Write out the items word for word, from the start of the items through the line containing "point(169,2077)", including that line.

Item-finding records
○ ○ ○ ○
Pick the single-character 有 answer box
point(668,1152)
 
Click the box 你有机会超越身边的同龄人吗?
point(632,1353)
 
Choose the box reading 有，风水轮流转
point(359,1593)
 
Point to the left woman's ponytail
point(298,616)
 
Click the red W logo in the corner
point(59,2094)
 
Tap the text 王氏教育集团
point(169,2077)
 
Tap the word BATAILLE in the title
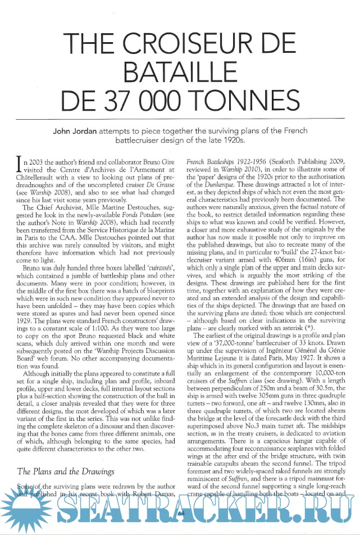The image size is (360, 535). click(180, 71)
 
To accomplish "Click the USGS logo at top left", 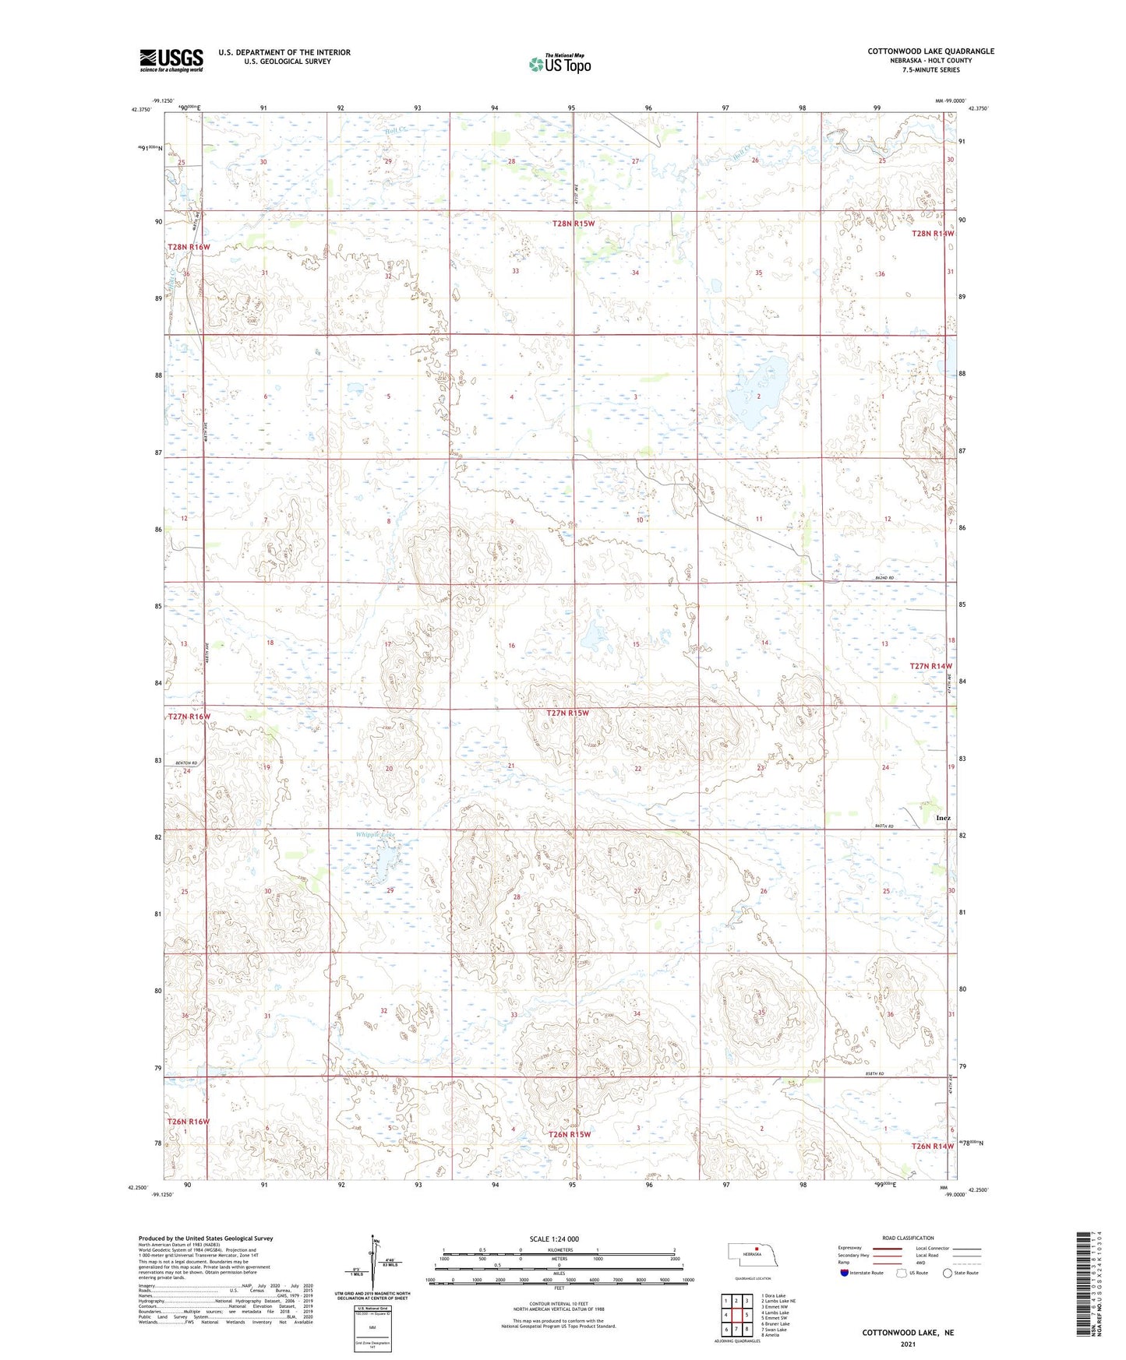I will coord(171,59).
○ ○ ○ ○
--- WORKED SOLUTION ---
Pick the single-character 有 answer box
point(668,1152)
 
Click the box 你有机会超越身边的同龄人吗?
point(632,1353)
 
Choose the box reading 有，风水轮流转
point(359,1593)
 
Point to the left woman's ponytail
point(298,616)
 
Click the red W logo in the corner
point(59,2094)
 
Tap the text 王氏教育集团
point(169,2077)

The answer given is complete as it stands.